Fra le monete d’argento se ne conoscono alcune descritte in un trattato del 1833 del professor Costanzo Gazzera, segretario dell’Accademia delle Scienze di Torino. Il nome che compare più sovente su di esse è quello del marchese Guglielmo Ceva, salvo dal 1324 al 1326 quando lo si trova insieme a Bonifacio Ceva. Non ci sono tracce invece di monete col solo nome di Giorgio il Nano.

Le monete descritte ed illustrate sono le seguenti:


D’argento, peso den. 1,3 g, bontà d. 10 peso Torinese.
Dritto.
Area: scudo con lo stemma dei marchesi Ceva di tre fasce nere in campo d’oro con tre stellette una al di sopra e due altre ai lati dello scudo.
Lembo GVLLielmuS: ET: BONIFacius.
Rovescio.
Area: Croce con quattro stellette una per ciascun angolo.
Lembo: MARCHIONIBus: CEVE.


Peso den. 1,23 g, bontà den. 10.
Dritto.
Area: scudo con lo stemma dei marchesi Ceva di tre fasce nere in campo d’oro con sopra un giglio ed ai due lati un globetto circondato da una linea serpeggiante, nei quattro angoli della quale sono quattro stellette.
Lembo: GulLielMus: FILius: DominI: NAni.
Rovescio.
Area: Croce trifogliata.
Lembo: MARCHIO: CEVE.


Peso den. 1,5 g, bontà 10 circa.
Dritto.
Area: scudo con lo stemma dei marchesi Ceva di tre fasce nere in campo d’oro, semplice.
Lembo: GulLielMus: FILius: DominI: NAni.
Rovescio.
Area: Croce.
Lembo: MARCHIO: CEVE.


D’argento.
Di proprietà dell’avvocato Carrara di Cortemilia nell’800.
Dritto.
Area: l’arma gentilizia attorno a cui sta un circolo a punti con la leggenda.
Lembo: GL. M: P: PL: DI: N. Sembra che si debba correggere così: GLM. FIL. DI. NI.
Rovescio.
Area: una croce con la leggenda MARCHIO. CEVE.

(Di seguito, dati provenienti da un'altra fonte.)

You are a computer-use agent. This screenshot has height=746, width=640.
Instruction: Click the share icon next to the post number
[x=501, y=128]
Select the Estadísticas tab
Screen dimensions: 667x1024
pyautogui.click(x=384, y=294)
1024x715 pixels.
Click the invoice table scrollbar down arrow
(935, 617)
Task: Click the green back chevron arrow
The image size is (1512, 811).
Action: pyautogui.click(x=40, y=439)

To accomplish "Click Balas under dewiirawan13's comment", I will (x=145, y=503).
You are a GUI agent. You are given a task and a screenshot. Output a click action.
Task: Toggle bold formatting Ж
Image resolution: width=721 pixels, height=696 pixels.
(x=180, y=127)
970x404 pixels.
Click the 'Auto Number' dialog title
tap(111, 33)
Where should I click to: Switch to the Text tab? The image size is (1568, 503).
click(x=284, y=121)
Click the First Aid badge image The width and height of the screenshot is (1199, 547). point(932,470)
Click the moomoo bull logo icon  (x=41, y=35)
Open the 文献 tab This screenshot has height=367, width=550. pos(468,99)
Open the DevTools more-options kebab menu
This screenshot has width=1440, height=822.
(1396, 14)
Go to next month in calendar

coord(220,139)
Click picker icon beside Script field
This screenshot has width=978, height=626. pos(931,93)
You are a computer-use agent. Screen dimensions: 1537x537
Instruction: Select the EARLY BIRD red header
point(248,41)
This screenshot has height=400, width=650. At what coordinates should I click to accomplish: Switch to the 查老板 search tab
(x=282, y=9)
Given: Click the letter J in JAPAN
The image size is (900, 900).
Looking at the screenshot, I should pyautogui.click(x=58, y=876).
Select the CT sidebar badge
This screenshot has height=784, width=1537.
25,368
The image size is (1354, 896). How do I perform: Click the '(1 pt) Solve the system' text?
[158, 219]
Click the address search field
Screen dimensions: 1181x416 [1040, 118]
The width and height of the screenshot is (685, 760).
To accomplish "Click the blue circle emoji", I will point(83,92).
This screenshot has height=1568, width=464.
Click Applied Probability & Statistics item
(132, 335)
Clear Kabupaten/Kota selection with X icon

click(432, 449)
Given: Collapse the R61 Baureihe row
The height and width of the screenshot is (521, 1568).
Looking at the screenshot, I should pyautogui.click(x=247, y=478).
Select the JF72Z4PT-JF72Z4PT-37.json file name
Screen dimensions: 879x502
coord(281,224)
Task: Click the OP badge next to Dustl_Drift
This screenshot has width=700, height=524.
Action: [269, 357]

L’arciprete Olivero descrive un’altra moneta, nell’Ottocento di proprietà del cultore di Archeologia, teologo Antonio Bosio.
Essa è d’argento larga come una pezza da 50 centesimi; in mezzo vi è lo scudo con tre fasce; lo scudo è circondato da tre circoli negli angoli interni, nei quali vi sono le lettere G. B. N., che stanno ad indicare Guglielmus, Bonifacius, filii Nani; negli angoli esterni vi sono due croci piccole, o piuttosto gigli; i caratteri sono semi gotici. Venne rinvenuta a Millesimo; il rovescio è cancellato e fu riconosciuta di Ceva anche dall’abate Gazzera.

Attualmente si ha notizia che nella nostra città, presso privati, sono custoditi alcuni esemplari.
Il logo di Ceva nella Storia è tratto da una moneta coniata dalla zecca cebana, aggiudicatasi dal Banco di Credito Paolo Azzoaglio ad un’asta a San Marino alla fine degli anni Novanta. La moneta riporta il nome di Guglielmo, di cui si intravedono alcune lettere sul lembo e nell’area centrale vi è lo stemma dei marchesi Ceva. Sul retro è raffigurata una croce patente.
In termini di ricerche si richiede una dettagliata indagine storica sulla zecca del Marchesato e sull’insieme delle monete coniate dalla medesima, al fine di addivenire ad un approfondimento sulla materia maggiore di quello fornito dalle poche trattazioni sull’argomento finora conosciute, anche con eventuali riferimenti e confronti con quelle che furono le produzioni di zecche dei marchesati viciniori in auge ai tempi dell’attività di quella cebana, come furono quelli degli Incisa, dei del Carretto, di Savona, ecc.